Full time permanent role, reporting to:
Affiliate Medical Director (Direct)
International TA Head (Indirect)
Responsible for:
- Being the single point of accountability for all Affiliate TA activities
- Driving the data generation, establishing and communicating the strategy for the Affiliate TA
- Developing goals and tactics for the Affiliate TA
- Managing resources and budget for the Affiliate TA; forecast accuracy within area of responsibility
- Directing Affiliate Medical Advisors in navigating products through internal governance and external regulatory portals
- Assisting Affiliate Medical Advisors in interactions and communication with external customers, key organizations, and institutions
- Assessing risk and identifying issues, conflicts or gaps across the portfolio
- Hiring, coaching, mentoring and developing staff and team members
- Ensuring Affiliate TA goal accountability
Key Activities:
- Provide leadership and strategic direction to the Affiliate TA staff
- Assist the International Medical Lead in identifying and resolving clinical/scientific issues
- Perform portfolio level risk assessments and prioritization of programs
- Ensure alignment of early-stage strategy with late-stage TA objectives
- Approve Affiliate TA plans, goals, proposals and deliverables, including but not limited to protocols and SOPs for local Amgen Sponsored Trials.
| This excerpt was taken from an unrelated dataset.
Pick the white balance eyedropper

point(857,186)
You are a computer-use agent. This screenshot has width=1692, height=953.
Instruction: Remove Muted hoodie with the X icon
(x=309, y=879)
- Chairs AffiliateTA Team meeting
- Foster and improve International collaboration and coordination
- Serve as a key interface to communicate Internationally and Locally important issues and status of programs to Amgen International Research & Development and Affiliate Management
- Partner with the Affiliate Business Unit for all product lifecycle management activities
- Provide input, review, approve the Affiliate lifecycle management plan and ensure alignment across the portfolio
- Provide scientific/clinical oversight for the compilation of regulatory submissions across the portfolio
- Member of the International Development Team (IDT)*
- Member of the International Business Team (IBT)*
- Provide clinical oversight of product safety evaluation within the AffiliateTA
- Provide support and leadership for advisory boards
- Set Affiliate TA goals and dashboards to evaluate performance
- Ensure adequate resources and budget across all programs (study and non-study) and maintain budget accountability
Basic Qualifications Qualifications:
- Medical Degree (MD)
Experience:
- 6 or more years of clinical development experience, 4 years of which should be from a pharmaceutical or biotechnology company
- Clinical research experience
- Broad and formal leadership experience
Knowledge:
- In-depth understanding of the scientific method and clinical applications based on medical, scientific and practical rationale
- In-depth understanding of and proven success in how to conceptualize, design, and conduct complex, global clinical trials
- Medical knowledge in the relevant therapeutic area
- Sound scientific and clinical judgment
- Understanding of regulatory agency organization, guidelines, and practices and ability to negotiate with these groups
- Knowledge of Good Clinical Practices (GCP), EMEA regulations and guidelines, and applicable international regulatory requirements
- Understanding of new drug commercialization and business practices
- Understanding of resourcing and budgeting
- Proven ability to lead, manage, and motivate others in a complex, multi-functional, multi-national matrix environment
- Ability to effectively present ideas and document complex medical/clinical concepts in both written and oral communication
- Demonstrated ability to organize and lead expert Clinical Research Advisory Panels
- History of solving problems while exhibiting superior judgment and a balanced, realistic understanding of issues
Note: Applicants should have work rights in Australia to be considered for this role.
Preferred Qualifications Preferred requirements:
- Post-graduate qualifications in Oncology.
- Industry experience in the Oncology area, with a network of KOL's.